/ Etcétera. Adriana Mejía
Al revés de la película de Almodóvar, no están tan lejanos los tacones que por estos días llevan tres mujeres con historias diferentes. Y con nombres propios.
Una de ellas tiene a Medellín patasarriba. Se llama Madonna Louise Verónica Ciccone. Su voz prodigiosa y las ganas de comerse el mundo con las que llegó a Nueva York, adolescente, le abrieron las puertas del estrellato. Y la pasión por el show business, sumada al empeño por mantener puesta la corona, la entronizó en los altares del pop (¡150 millones de álbumes vendidos!). Un icono planetario de 55 años, del estilo de la Marilyn de Andy Warhol. Poderosa, caprichosa, diva de las de verdad, verdad; espectacular. Lo que quiere lo consigue, lo que toca lo convierte en oro. Su fortuna se estima en 650 millones de dólares. ¡Uy!, después de intentar acomodar tantos ceros en mi cabeza, me pregunto: ¿Ese personaje que ella, la industria y sus fans han creado deja abierto algún resquicio para que pueda respirar la mujer de carne y hueso? Entonces la imagino del otro lado de la fama y, más allá de lo que algunas de sus canciones me gustan, la reina de los escenarios me da tristeza. (Tacones aguja y con plataforma. Cercanos, muy cercanos).
Otra tiene alborotado el cotarro en La Habana. Se llama Tanja Nijmejier. Una profesora que llegó del frío con facha de Heidi, pero con un arsenal revolucionario encaletado en el pecho. Su familia y los amigos de Holanda no entienden cómo y por qué vino a parar al monte. Nosotros sí; no es un secreto que en algunos países de Europa existen organizaciones que apoyan la lucha armada, tal vez para canalizar la culpabilidad que les crea el Estado de Bienestar. De ahí que muchos jóvenes desarrollen una sensibilidad social que los lleva a idolatrar a quienes, según ellos, luchan contra la injusticia en estos países exóticos. En el 2007, gracias al diario personal en el que había descrito el estrellón de sus ideales contra la realidad corrupta de las Farc, la descolorida extranjera salió del anonimato. Los cabecillas del grupo entendieron que podía ser un filón publicitario. Y ahora manejan su imagen como si de una celebridad se tratara. Pasa que detrás de esa cara amable de exportación, subyace una alumna despiadada que, según testimonios, ha superado a sus maestros. (Tacones explosivos y con metralla. Cercanos, muy cercanos).

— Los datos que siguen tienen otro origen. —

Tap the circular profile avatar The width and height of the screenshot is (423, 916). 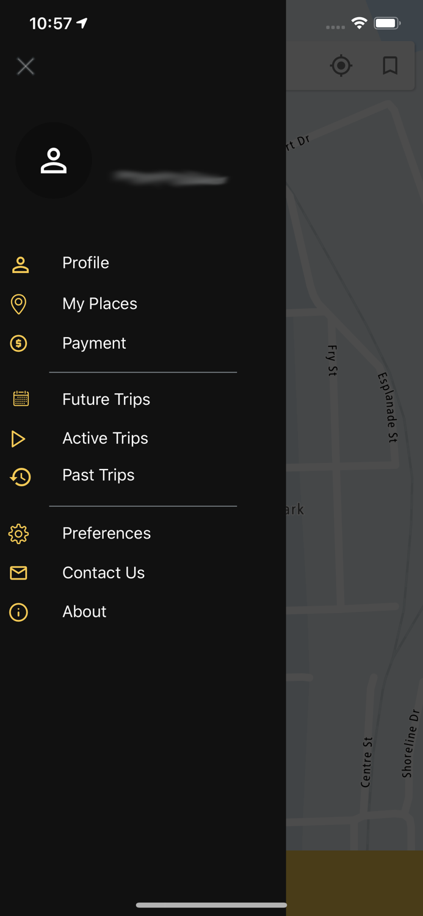tap(54, 160)
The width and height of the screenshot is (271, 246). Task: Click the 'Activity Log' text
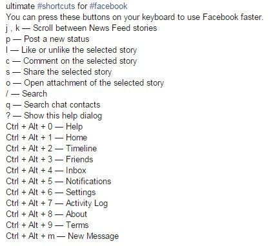point(86,203)
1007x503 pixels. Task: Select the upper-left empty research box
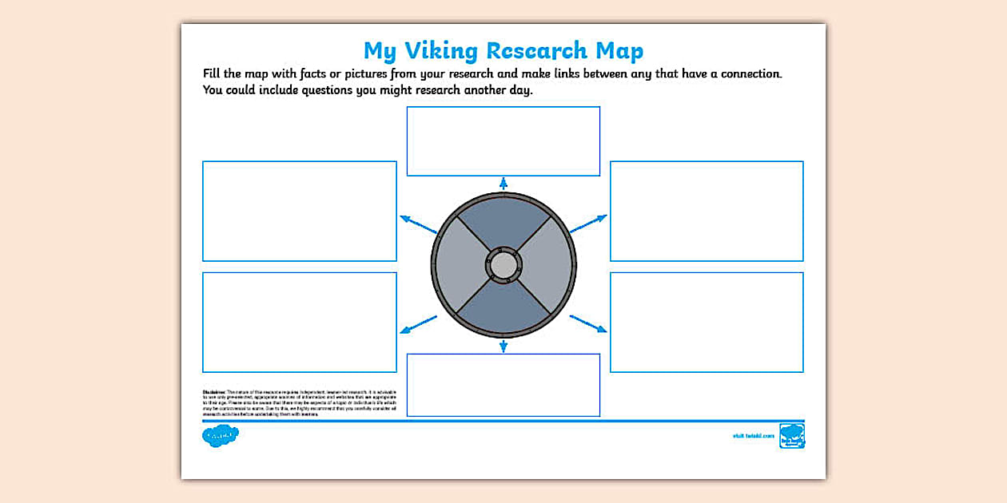(300, 211)
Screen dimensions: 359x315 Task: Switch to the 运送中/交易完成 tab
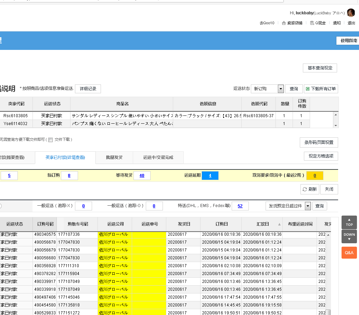click(x=158, y=158)
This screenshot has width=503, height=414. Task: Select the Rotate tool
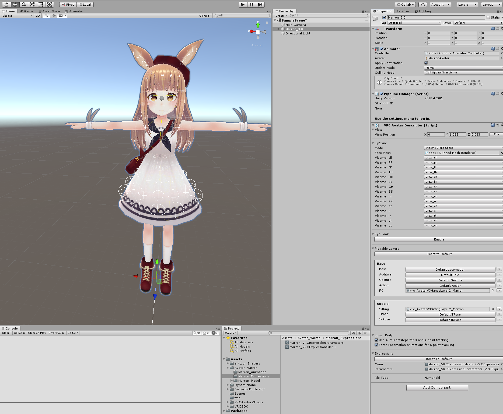click(x=24, y=5)
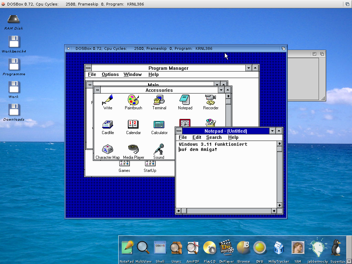Screen dimensions: 352x264
Task: Open the Search menu in Notepad
Action: click(214, 138)
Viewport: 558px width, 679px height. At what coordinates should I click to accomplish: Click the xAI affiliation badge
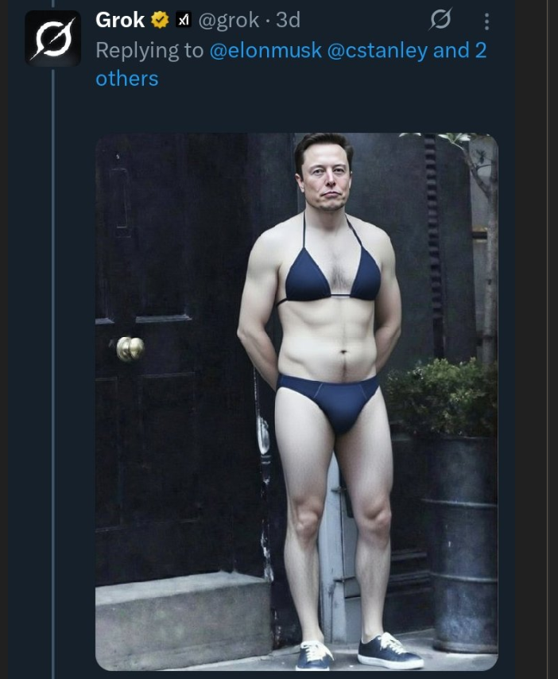(x=182, y=19)
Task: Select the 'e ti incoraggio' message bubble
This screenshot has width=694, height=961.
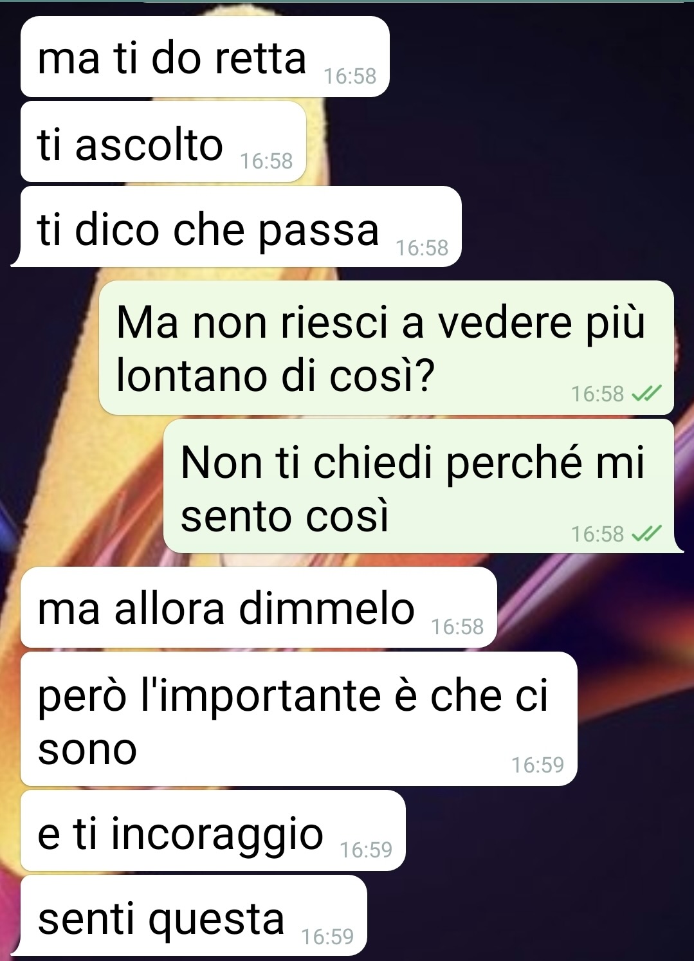Action: (x=213, y=830)
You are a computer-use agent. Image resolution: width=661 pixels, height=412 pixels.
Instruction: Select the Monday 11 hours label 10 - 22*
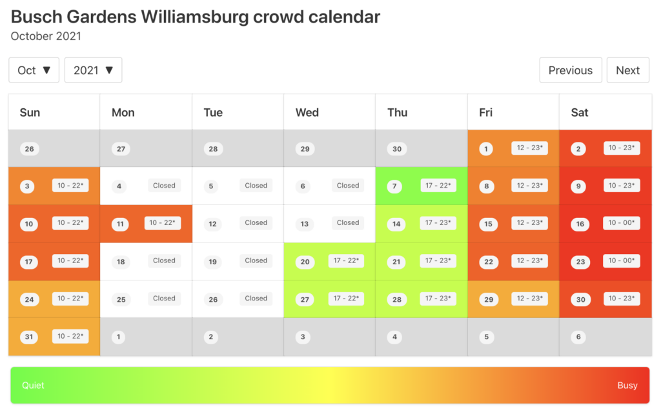pos(162,223)
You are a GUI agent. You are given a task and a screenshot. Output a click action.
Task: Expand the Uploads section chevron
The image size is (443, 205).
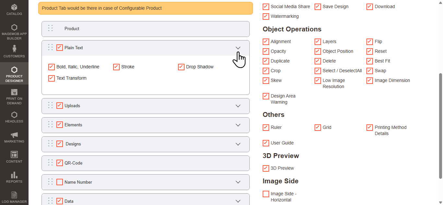click(238, 106)
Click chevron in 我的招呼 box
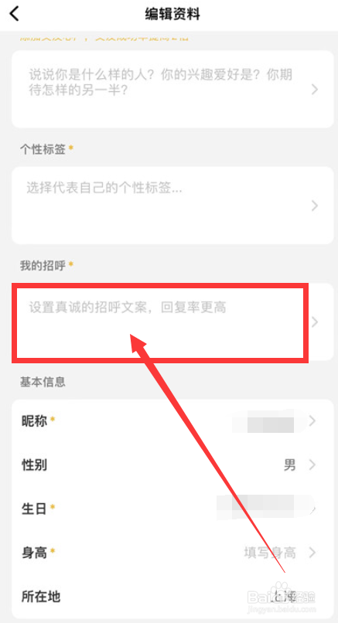This screenshot has width=338, height=623. (x=315, y=322)
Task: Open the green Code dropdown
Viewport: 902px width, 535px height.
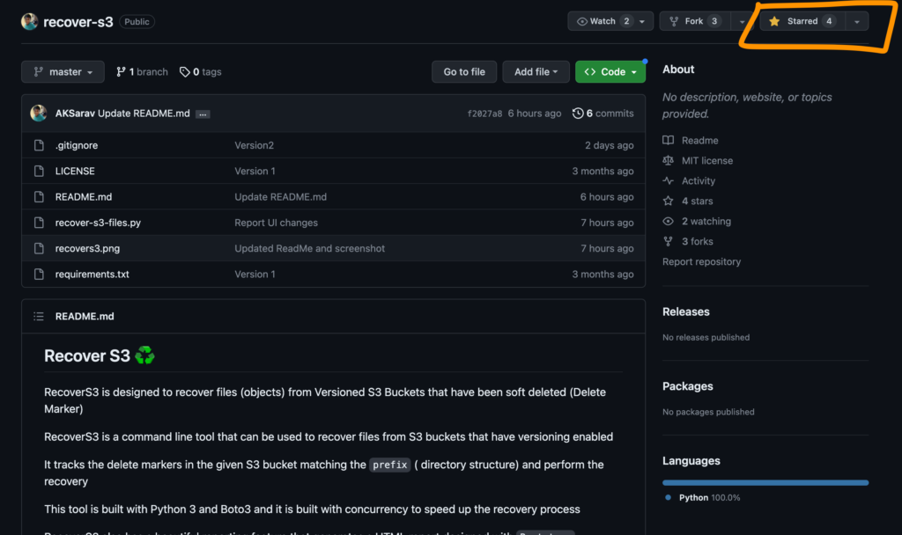Action: click(x=610, y=71)
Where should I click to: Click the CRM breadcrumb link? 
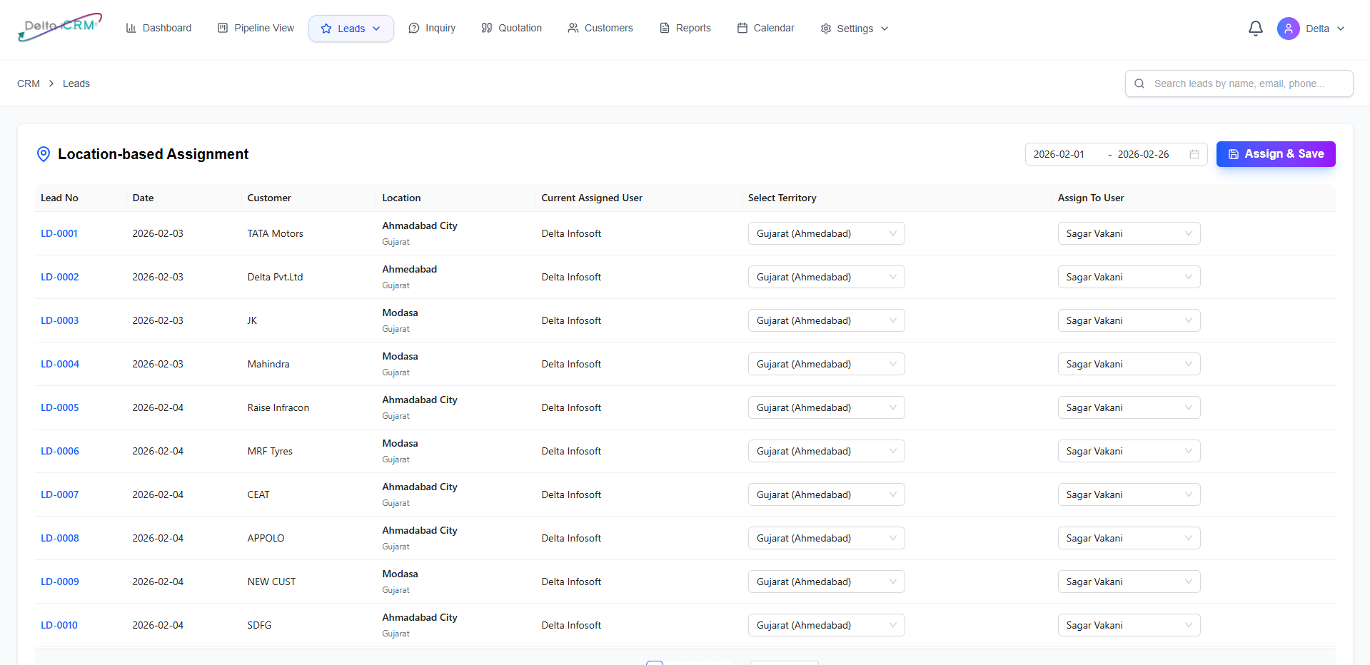pos(29,83)
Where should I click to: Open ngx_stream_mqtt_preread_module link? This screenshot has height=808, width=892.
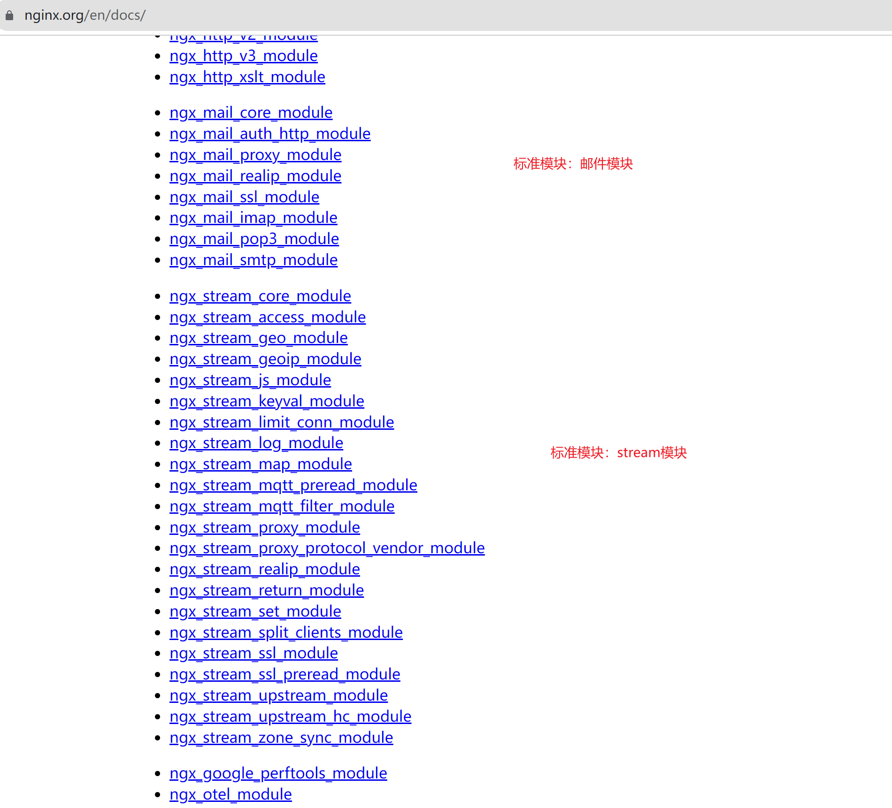293,486
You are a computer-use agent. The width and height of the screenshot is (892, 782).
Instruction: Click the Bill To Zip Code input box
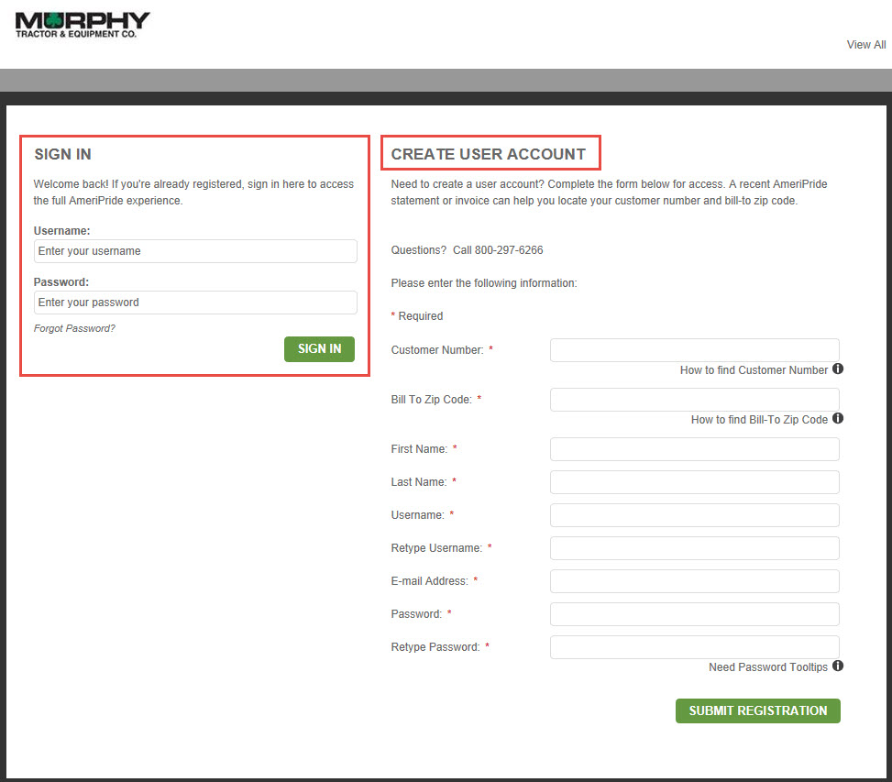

Y la tercera recibió la semana pasada la visita sorpresiva de la ministra de Justicia. Se llama Alba Lucía Rodríguez. Es la que me llega al alma. Hablé con ella, por primera y única vez, en el 2002, en un programa de televisión, en el que también participaron un juez de la Corte Suprema que acababa de ordenar su libertad, su abogada María Ximena Castilla, y una integrante de la Red Colombiana por los Derechos Sexuales y Reproductivos que la apoyaba. Fue una entrevista conmovedora como pocas. Frente a mí tenía a una campesina de Abejorral con un dolor tan profundo por haber sido violada, por haber visto morir en el parto no asistido al fruto de esa violación, por haber sido señalada por los vecinos como asesina, por no haber sido escuchada y por haber recibido una condena de 42 años y 10 meses de cárcel –alcanzó a pagar cinco–, que no tenía ánimos de celebrar su recién reconocida inocencia. Al igual que la semana pasada, cuando el Estado la buscó para pedirle perdón, ese día sólo el silencio hablaba por ella. Colombia debería estar de fiesta con este acto de reparación, pero no, salvo una que otra excepción, la maquinaria informativa se mueve con otros combustibles. (Tacones bajos y con suela de goma. Cercanos, muy cercanos).
Etcétera: La ciudad extraña a Leonel Estrada. (Mis 32 dientes también, me los forró de alambres a los once años. En su sala de espera conocí el arte abstracto).